*Task objective:* From the entries below, write out exactly the lines between the line holding "CA Notice at Collection (58, 2438)" and the line holding "Podmienky ochrany osobných údajov (582, 11)", inclusive, excluding any pictures.

┌──

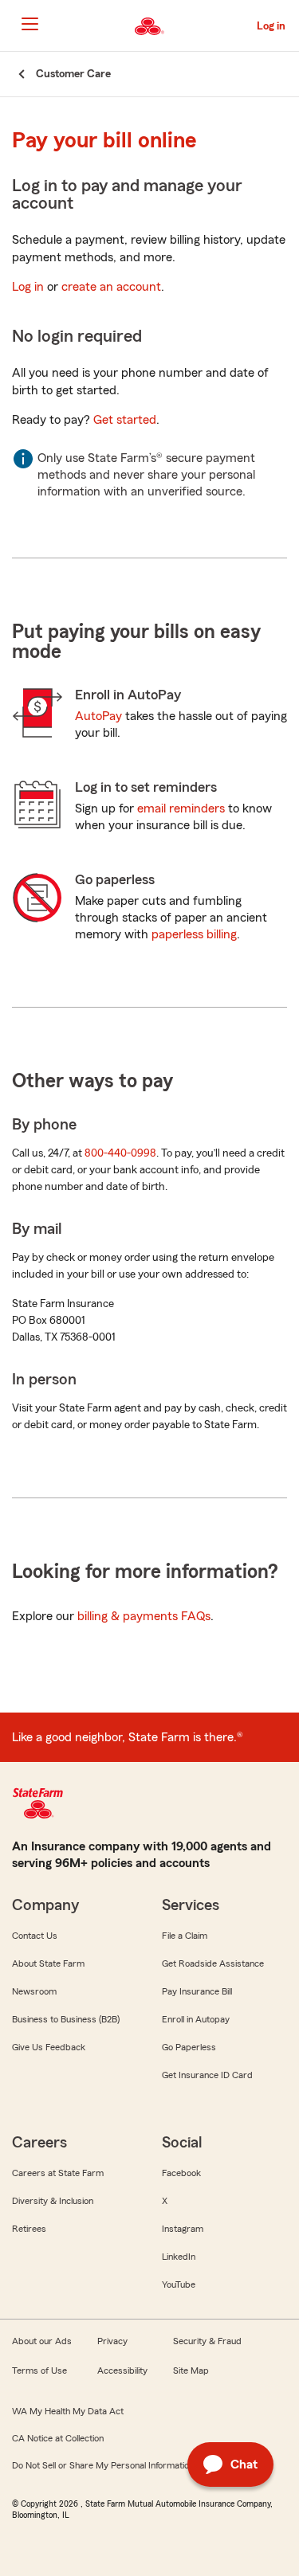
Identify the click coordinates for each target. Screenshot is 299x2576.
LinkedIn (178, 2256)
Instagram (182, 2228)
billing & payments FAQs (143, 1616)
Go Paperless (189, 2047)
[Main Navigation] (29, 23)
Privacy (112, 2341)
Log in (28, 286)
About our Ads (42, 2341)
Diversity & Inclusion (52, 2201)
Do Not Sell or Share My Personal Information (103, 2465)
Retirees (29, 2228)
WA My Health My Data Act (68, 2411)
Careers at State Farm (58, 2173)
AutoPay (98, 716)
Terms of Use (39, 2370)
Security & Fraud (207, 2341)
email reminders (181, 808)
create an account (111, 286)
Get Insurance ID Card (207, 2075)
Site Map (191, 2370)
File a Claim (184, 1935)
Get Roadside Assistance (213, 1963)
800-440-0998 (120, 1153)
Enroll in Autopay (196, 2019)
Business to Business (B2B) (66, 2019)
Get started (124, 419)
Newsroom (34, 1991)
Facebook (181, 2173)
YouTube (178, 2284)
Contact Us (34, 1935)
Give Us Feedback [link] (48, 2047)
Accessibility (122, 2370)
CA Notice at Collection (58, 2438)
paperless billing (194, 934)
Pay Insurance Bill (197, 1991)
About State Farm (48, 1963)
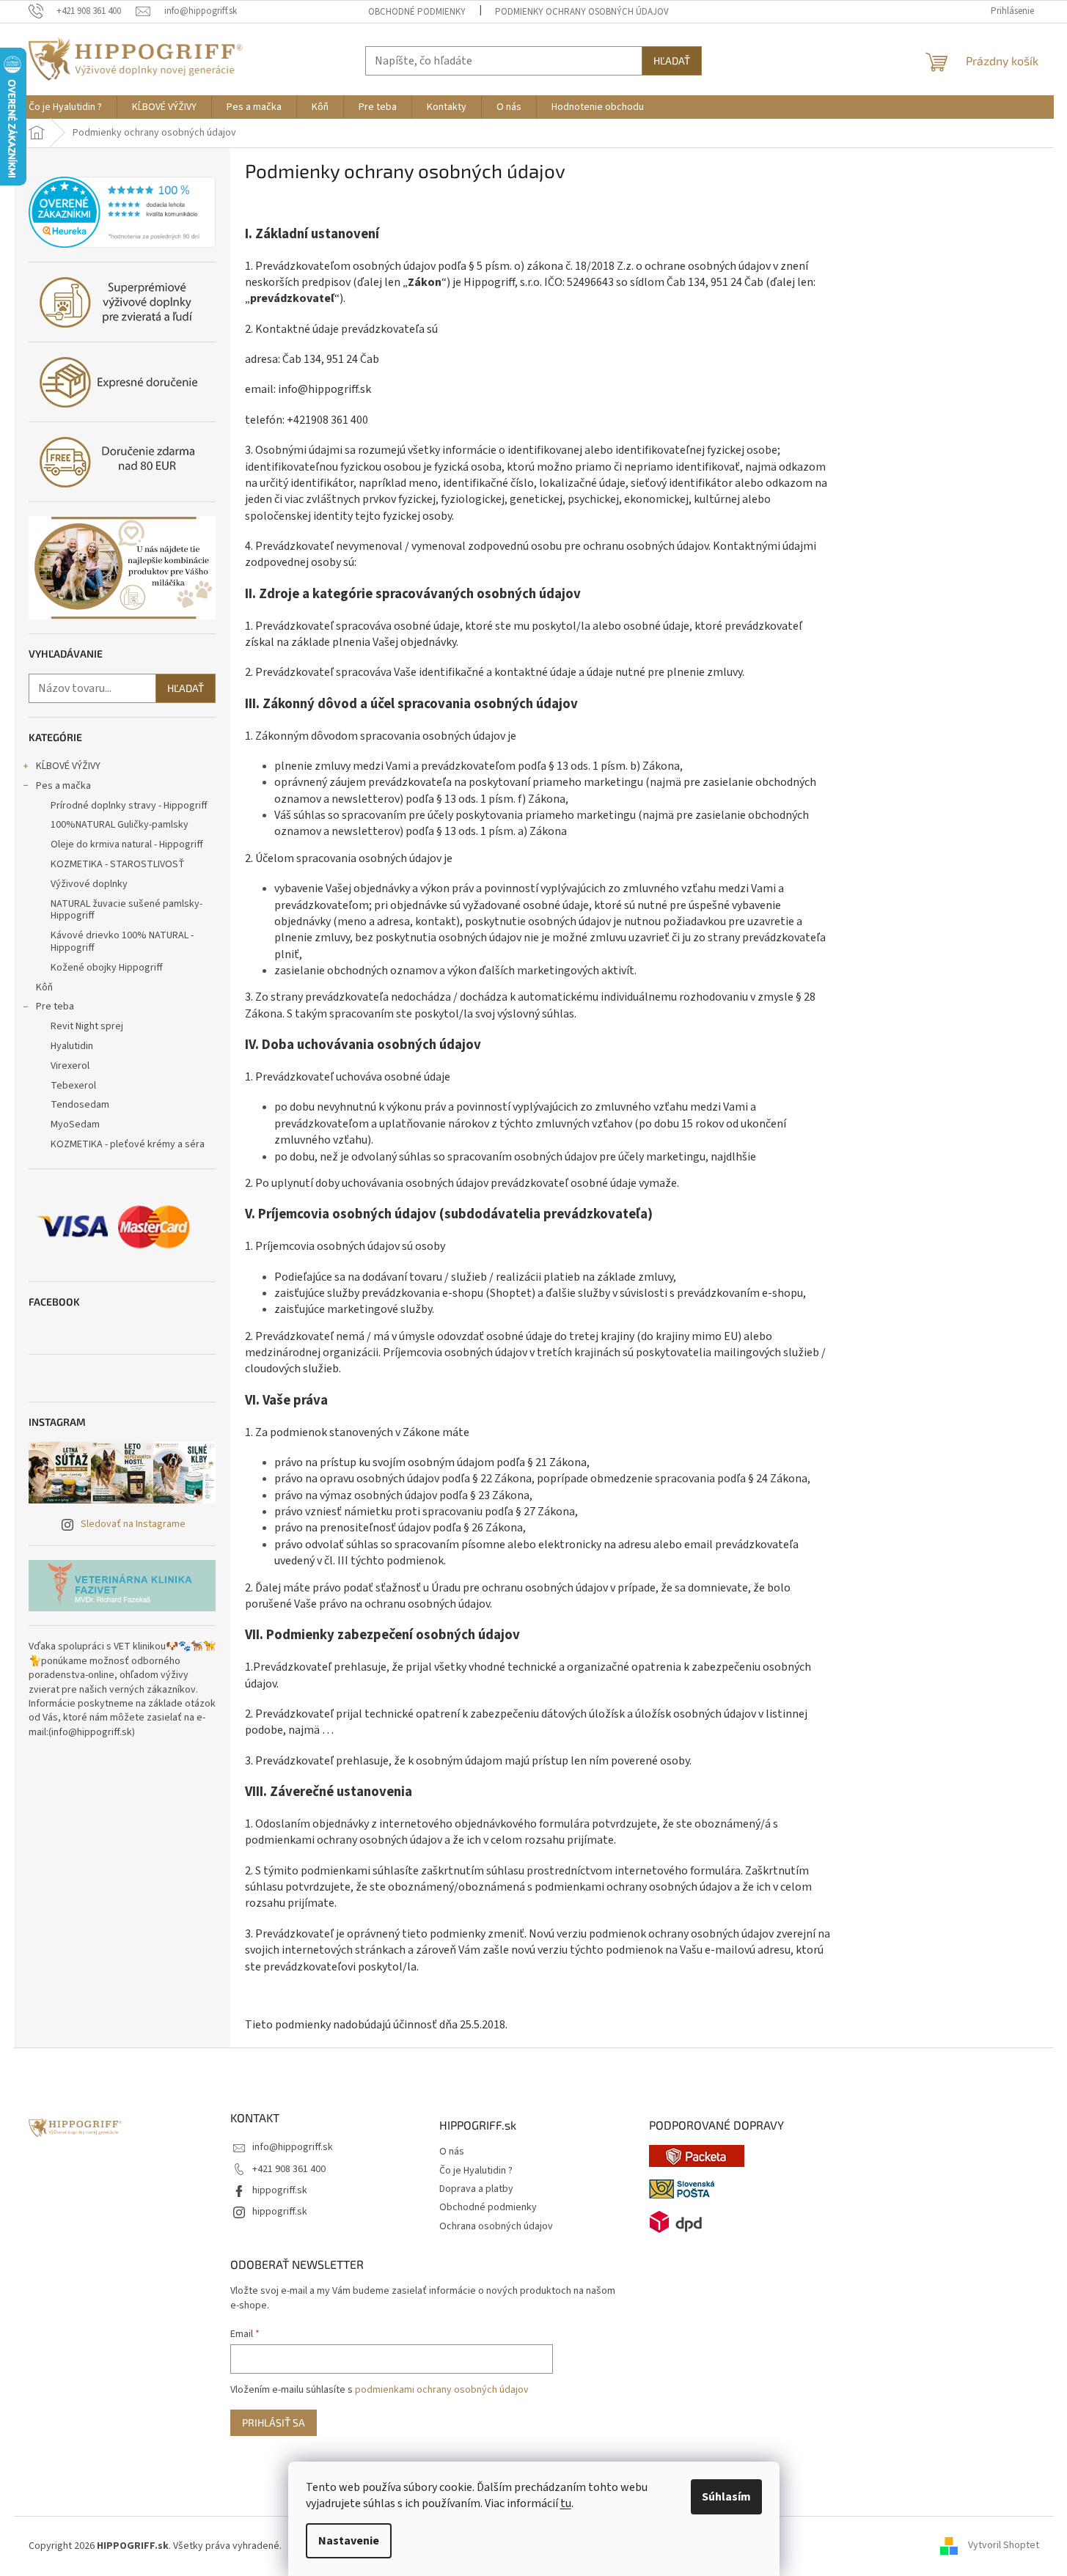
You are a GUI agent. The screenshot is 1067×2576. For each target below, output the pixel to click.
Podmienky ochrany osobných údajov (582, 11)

└──
┌──

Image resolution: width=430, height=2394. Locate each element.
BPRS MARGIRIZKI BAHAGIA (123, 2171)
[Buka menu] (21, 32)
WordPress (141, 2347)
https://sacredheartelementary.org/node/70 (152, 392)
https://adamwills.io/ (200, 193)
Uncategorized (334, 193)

└──

*Your response:*
CA Notice at Collection (58, 2438)
paperless billing (194, 934)
Pay Insurance Bill (197, 1991)
About State Farm (48, 1963)
You are a GUI agent. The screenshot is 1067×2576. For each target below, output the pixel to click.
Podmienky ochrany osobných údajov (582, 11)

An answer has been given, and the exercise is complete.